I’ve spent weeks chasing a single number: 2π.

MOND — the alternative to dark matter — fits galaxy rotation curves remarkably well once you accept one free constant, the acceleration scale a₀ ≈ 1.2×10⁻¹⁰ m/s². Nobody has a first-principles reason for that number. But it sits suspiciously close to cH₀ (light speed times the Hubble constant) divided by 2π — the “MOND coincidence.” That coincidence is the seed of my side project: an “emergent time” framework built on the idea that low-acceleration gravity traces back to the thermodynamics of the cosmological horizon.
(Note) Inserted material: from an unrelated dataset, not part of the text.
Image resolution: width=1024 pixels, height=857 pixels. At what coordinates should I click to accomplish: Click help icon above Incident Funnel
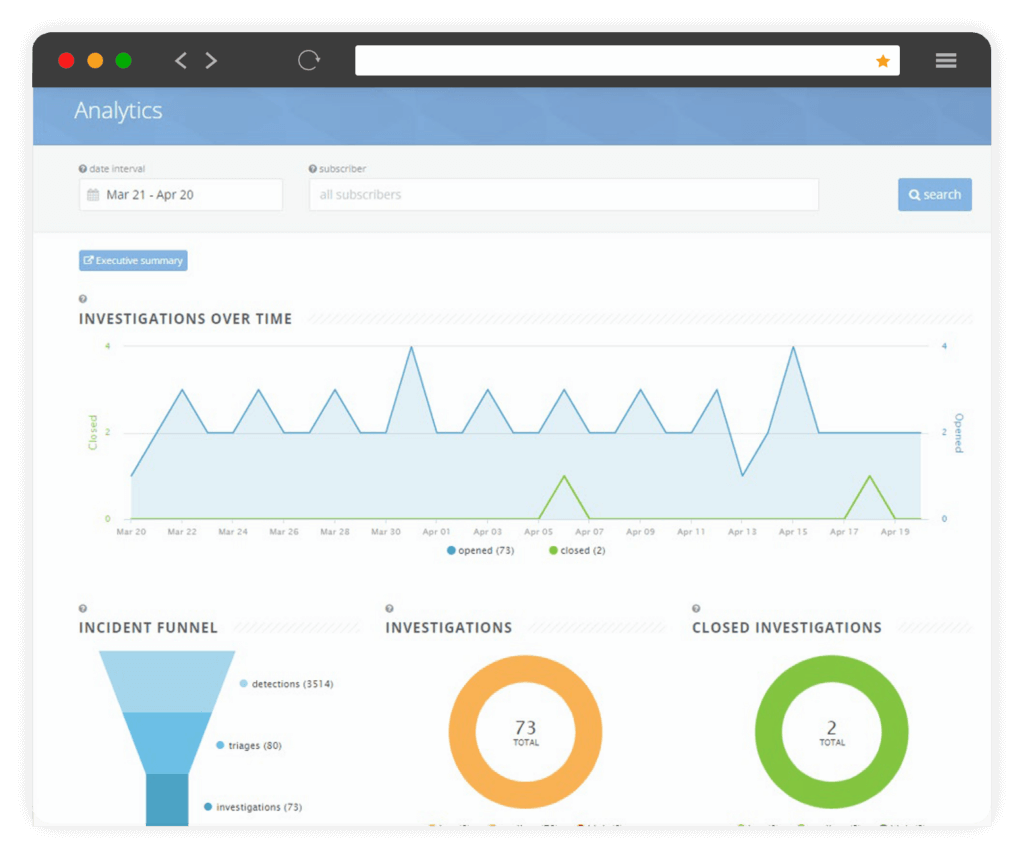point(83,608)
Most of the work has been numerical: simulating a quantum field on an expanding (McVittie) spacetime and watching for where particle creation peaks, repeating that across four orders of magnitude in mass to check the result is universal, then checking the resulting formula against 120 real galaxies from the SPARC rotation-curve catalog. The encouraging part: several independent routes — Gibbons-Hawking horizon temperature, Bohr-Sommerfeld quantization at the horizon, a QFT resonance near ω ≈ 2πH — all land on the same 2π. And the correction clearly matters: plain cH alone predicts barely 22% of the galaxy masses SPARC actually shows.

Then, this month (July 2026), I turned adversarial on myself: pre-registered falsification tests against my own paper’s specific claims, no re-tuning allowed after seeing results. It was humbling. A “motion budget” claim failed outright against real high-redshift galaxies. A “flow” picture of gravitational time dilation turned out to be mathematically identical to standard GR — true, but useless as a test. And a claimed GR-distinguishing prediction about epoch-dependent time dilation traced back to a… ehh… sign error… in my own derivation; corrected, it predicts nothing new.

Real signal in the 2π, real damage from testing my own claims against it. Both feel like progress.